I am happy to announce the Tradition as a Measure of the Contemporary: Towards a Post Traditional Praxis in Malaysian Art Dialog Session which will take place on 17th March 2018 from 2pm to 4.30 pm at the Piyadasa Gallery/ Cultural Centre , Universiti Malaya. This Dialog Session is a part of the external programme of ALAMI BELAS – KL BIENNALE 2017, Bali Seni Visual Negara. This dialogue is a part of my installation at the Piyadasa Gallery titled The Gift of Knowledge Installation Commemorating the Person and Work of Durai Raja Singam (1904-1995). It will explore the historical and bibliographical researches of Durai Raja Singam who is a pioneering biographer and bibliographer of the great art historian and metaphysician Ananda Coomaraswamy. He was a serious amateur historian and a researcher who operated outside of the privileged circle of academic institutions. Indeed, Durai Raja Singam is an exemplar of cosmopolitanism in 20th century Malaysian intellectual life. Taking the work of Durai Raja Singam as point of departure, this session will investigate tradition might be a meaningful measure of the contemporary in Malaysian Art. The dialogue will explore the rapprochement of our diverse traditional world views, their relevance in contemporary moment and their significance for our national sense of being.
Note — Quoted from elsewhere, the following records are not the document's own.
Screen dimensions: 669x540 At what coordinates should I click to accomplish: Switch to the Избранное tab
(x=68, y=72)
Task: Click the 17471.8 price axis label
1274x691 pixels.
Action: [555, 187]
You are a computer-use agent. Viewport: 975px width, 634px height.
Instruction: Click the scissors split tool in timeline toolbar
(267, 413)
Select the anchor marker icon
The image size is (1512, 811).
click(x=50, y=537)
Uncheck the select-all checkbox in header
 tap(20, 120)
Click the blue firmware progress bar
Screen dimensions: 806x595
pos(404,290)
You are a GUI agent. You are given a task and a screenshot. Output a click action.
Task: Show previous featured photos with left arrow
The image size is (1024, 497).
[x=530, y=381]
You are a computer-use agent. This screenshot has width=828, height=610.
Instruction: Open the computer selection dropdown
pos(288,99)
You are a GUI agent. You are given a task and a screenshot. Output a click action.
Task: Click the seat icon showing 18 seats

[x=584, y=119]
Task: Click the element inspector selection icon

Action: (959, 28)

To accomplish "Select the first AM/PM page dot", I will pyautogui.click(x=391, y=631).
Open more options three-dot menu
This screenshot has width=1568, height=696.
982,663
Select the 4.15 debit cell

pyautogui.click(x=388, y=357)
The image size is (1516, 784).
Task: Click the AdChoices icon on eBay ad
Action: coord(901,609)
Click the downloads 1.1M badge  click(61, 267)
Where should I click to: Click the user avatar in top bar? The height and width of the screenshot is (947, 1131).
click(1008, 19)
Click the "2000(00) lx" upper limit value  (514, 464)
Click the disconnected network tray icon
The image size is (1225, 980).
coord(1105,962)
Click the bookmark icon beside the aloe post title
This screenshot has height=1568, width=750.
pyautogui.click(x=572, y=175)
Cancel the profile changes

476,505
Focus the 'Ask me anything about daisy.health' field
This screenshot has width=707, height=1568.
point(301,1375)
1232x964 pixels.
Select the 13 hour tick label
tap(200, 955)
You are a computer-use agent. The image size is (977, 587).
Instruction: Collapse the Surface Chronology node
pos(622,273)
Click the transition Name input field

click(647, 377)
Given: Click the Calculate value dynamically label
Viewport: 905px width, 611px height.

My installation for the KL Biennale 2017 at the Piyadasa Gallery, Universiti Malaya is titled The Gift of Knowledge. It commemorates the scholarly work of Durai Raja Singam which centered on disseminating the writings of esteemed art historian and metaphysician Ananda Kentish Coomaraswamy. This installation is also a way to mark my personal debt to Durai Raja Singam who was my periappa, my uncle. His generous yet insistant presentation of Coomarswamy and his ideas played a significant role in shaping my own worldview and my sense of the place of art in the order of things.